As exportações brasileiras de produtos lácteos renderam ao País US$ 11,5 milhões em janeiro deste ano, um crescimento de 258,8% em relação ao mesmo período do ano passado. O volume exportado foi de 6,6 mil toneladas, com destaque para o leite em pó, cujas remessas somaram receitas de US$ 7,7 milhões.
Outros derivados também obtiveram sucesso nas exportações, caso do leite condensado, que arrecadou US$ 1,5 milhão, e dos queijos, que renderam US$ 2,1 milhões ao Brasil. Destaque também para a venda de 830 toneladas de queijo mussarela, que acrescentou US$ 1 milhão aos cofres nacionais.

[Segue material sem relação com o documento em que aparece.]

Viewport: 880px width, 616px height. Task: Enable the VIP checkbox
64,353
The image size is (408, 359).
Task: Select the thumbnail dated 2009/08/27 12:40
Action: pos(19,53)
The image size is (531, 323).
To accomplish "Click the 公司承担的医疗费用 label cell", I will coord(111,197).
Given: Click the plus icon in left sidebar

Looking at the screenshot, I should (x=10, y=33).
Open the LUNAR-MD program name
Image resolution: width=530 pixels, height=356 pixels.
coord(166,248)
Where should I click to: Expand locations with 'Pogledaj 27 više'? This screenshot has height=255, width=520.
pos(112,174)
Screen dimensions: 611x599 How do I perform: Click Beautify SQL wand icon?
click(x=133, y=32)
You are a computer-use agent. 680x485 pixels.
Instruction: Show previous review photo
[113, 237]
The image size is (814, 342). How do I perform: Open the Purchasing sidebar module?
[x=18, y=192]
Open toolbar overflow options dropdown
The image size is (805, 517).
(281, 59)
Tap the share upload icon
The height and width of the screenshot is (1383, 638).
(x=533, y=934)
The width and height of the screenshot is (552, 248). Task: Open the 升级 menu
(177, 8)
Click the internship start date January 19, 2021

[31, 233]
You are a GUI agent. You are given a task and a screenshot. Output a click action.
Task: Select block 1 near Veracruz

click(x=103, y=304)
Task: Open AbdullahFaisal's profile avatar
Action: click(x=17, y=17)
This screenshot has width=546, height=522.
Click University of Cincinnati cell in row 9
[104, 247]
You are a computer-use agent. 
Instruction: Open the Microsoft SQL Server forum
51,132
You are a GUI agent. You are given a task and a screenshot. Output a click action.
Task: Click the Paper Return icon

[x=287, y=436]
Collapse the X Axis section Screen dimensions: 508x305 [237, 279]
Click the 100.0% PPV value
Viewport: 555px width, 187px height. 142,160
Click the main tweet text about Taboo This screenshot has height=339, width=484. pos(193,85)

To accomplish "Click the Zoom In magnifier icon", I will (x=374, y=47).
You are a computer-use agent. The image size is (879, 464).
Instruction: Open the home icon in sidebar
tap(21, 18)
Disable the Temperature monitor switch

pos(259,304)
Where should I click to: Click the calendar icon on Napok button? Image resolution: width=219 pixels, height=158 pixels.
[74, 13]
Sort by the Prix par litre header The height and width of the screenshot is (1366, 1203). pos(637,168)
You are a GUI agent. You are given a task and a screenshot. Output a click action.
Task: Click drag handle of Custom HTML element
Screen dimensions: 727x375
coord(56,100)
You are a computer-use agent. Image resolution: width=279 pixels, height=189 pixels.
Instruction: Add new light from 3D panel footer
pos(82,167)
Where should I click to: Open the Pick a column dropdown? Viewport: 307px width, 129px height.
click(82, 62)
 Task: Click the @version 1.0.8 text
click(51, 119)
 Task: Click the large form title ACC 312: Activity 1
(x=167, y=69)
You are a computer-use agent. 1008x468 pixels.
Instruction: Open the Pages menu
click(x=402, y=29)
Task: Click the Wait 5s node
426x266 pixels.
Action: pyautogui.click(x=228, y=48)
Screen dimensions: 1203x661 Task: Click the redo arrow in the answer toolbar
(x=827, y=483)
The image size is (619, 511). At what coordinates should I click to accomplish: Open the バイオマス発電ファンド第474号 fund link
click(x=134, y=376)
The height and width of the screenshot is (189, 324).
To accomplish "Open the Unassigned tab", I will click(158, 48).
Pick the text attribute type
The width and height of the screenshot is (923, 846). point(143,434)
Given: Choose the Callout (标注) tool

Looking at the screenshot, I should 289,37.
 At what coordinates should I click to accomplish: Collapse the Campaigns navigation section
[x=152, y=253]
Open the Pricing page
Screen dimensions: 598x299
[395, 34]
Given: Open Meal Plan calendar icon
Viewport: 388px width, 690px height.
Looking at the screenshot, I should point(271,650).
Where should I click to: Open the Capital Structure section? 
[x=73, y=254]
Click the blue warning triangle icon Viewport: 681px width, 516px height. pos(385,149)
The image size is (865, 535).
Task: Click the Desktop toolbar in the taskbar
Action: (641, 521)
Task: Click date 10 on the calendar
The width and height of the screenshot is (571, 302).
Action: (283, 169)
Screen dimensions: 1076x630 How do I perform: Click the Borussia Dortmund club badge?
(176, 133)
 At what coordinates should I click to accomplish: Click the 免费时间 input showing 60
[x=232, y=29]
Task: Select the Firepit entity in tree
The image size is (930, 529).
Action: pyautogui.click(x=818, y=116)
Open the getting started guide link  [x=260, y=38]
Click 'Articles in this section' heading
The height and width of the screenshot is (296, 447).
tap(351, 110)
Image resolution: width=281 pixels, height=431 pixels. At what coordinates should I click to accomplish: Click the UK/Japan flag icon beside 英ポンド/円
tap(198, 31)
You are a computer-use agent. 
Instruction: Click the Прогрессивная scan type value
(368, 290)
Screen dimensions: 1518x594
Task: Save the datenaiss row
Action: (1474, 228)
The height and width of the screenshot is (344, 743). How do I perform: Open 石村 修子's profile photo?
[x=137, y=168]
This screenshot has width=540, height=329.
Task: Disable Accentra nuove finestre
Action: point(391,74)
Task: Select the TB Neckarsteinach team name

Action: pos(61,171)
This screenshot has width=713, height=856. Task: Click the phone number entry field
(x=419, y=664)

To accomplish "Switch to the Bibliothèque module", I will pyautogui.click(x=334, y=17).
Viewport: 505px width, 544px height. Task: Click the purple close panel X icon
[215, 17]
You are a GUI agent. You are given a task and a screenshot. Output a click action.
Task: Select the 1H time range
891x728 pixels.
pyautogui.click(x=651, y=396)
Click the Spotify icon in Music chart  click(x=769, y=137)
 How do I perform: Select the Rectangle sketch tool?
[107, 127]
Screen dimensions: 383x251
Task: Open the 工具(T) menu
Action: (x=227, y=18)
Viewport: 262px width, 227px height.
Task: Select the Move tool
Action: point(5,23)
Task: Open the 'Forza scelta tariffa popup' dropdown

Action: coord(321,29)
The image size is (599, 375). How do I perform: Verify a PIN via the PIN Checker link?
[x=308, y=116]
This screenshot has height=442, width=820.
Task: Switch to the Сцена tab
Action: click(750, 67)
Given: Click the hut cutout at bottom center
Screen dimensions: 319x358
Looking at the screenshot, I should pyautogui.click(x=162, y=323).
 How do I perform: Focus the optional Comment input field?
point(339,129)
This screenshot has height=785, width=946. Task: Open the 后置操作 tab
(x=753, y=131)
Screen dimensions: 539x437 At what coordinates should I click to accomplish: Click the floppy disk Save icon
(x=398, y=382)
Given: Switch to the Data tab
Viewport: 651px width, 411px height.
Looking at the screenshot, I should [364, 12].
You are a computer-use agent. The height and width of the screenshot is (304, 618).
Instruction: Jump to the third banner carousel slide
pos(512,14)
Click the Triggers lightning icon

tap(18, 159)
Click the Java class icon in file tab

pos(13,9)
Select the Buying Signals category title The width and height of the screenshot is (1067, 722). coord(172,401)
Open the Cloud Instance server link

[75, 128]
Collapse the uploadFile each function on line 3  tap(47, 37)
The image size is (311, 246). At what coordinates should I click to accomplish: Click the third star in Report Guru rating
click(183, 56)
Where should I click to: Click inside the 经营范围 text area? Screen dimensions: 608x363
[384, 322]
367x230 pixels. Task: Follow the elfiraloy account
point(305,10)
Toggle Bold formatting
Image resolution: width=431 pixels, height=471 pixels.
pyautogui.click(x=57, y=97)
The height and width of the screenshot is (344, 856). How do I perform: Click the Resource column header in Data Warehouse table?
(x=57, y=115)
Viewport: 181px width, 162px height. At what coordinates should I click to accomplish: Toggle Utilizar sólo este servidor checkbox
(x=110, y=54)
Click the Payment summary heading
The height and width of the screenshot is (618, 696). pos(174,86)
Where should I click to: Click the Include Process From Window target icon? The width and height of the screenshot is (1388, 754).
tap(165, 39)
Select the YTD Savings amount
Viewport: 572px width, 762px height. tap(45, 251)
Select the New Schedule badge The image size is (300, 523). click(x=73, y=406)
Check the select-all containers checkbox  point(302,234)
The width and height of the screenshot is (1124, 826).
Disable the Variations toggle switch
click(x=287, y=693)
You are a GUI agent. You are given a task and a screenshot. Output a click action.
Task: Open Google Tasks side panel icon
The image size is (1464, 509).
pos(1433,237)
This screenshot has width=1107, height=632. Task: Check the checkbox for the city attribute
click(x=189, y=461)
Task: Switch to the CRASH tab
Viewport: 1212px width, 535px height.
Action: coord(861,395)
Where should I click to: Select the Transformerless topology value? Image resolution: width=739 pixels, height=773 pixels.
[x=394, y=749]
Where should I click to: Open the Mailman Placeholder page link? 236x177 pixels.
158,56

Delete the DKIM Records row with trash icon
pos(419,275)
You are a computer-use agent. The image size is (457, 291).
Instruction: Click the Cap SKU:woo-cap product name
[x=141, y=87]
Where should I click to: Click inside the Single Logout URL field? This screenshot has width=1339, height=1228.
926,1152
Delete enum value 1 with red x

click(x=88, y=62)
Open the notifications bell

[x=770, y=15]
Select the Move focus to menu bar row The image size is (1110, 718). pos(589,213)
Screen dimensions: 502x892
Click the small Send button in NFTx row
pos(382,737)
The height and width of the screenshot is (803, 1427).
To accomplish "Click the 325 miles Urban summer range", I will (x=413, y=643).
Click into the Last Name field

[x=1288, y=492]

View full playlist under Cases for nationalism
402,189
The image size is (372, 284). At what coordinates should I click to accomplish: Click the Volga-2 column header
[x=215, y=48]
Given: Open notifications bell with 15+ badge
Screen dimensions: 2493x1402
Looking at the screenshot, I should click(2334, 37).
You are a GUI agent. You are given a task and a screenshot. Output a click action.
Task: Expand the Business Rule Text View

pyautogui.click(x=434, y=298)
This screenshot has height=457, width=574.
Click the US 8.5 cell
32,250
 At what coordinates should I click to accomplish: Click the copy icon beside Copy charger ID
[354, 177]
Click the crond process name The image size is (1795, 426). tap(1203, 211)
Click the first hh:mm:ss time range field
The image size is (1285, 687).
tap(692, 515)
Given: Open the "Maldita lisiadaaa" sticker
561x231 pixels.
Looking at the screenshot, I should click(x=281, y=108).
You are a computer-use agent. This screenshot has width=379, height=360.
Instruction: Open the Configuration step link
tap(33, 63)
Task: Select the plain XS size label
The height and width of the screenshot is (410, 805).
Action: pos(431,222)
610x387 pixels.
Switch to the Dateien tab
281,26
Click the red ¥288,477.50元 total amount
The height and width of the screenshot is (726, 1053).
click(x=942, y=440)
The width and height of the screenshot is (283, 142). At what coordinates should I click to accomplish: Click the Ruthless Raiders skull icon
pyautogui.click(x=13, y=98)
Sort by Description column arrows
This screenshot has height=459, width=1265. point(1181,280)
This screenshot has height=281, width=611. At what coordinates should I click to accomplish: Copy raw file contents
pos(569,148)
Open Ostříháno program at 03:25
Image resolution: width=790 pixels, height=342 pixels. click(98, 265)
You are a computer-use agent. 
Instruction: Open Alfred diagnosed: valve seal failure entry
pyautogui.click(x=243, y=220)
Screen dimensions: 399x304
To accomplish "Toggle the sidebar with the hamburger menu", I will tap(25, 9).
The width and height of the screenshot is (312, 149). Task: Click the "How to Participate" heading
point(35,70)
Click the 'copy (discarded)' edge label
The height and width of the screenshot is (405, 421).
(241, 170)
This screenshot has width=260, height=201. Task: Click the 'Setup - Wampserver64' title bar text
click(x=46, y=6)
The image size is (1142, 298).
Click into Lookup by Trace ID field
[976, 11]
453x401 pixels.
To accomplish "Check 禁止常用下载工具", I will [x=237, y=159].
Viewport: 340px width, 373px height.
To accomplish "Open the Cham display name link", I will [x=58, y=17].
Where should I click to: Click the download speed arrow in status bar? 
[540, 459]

De acordo com a engenheira agrônoma do departamento técnico e econômico da Federação da Agricultura do Paraná (Faep), Maria Silvia Digiovani, o preço pago ao produtor paranaense continua estável e a projeção para fevereiro é de leve alta.
O incremento das exportações combinado ao início do período de entressafra estimula os preços, já que há falta do produto no mercado. ''A oferta está apertada e as indústrias estão disputando a matéria-prima, por isso não há tendência de queda nos preços'', analisa.
A reunião do Conselho Paritário de Produtores e Indústrias de Leite do Estado do Paraná (Conseleite), realizada na última terça-feira, apontou que o valor indicado para a remuneração do leite padrão em fevereiro será de R$ 0,4686/litro, enquanto o preço do leite acima do padrão está estimado em R$ 0,5389/litro. Já para o leite abaixo do padrão, com menor valor de referência, a cotação é de R$ 0,4260/litro.
Apesar do forte crescimento das exportações, houve também em janeiro um grande aumento nas importações do segmento, ressalta Maria Silvia. As compras de 6 mil toneladas de produtos lácteos no exterior geraram despesa de US$ 12 milhões, contra US$ 7,6 milhões em igual mês de 2004.
No mercado interno, o Paraná continua sendo um grande fornecedor de leite para outros Estados, principalmente para São Paulo. ''A seca dos últimos dias não irá prejudicar o produtor de leite, que deverá receber mais pela matéria-prima, em falta no mercado'', reforça Maria Silvia.
Ela lembra que pela primeira vez, em 2004, o País conseguiu deixar de ser um grande importador de lácteos e passou a gerar excedente para exportação. ''Ganhos em qualidade e competitividade permitiram a conquista do mercado internacional'', assinala.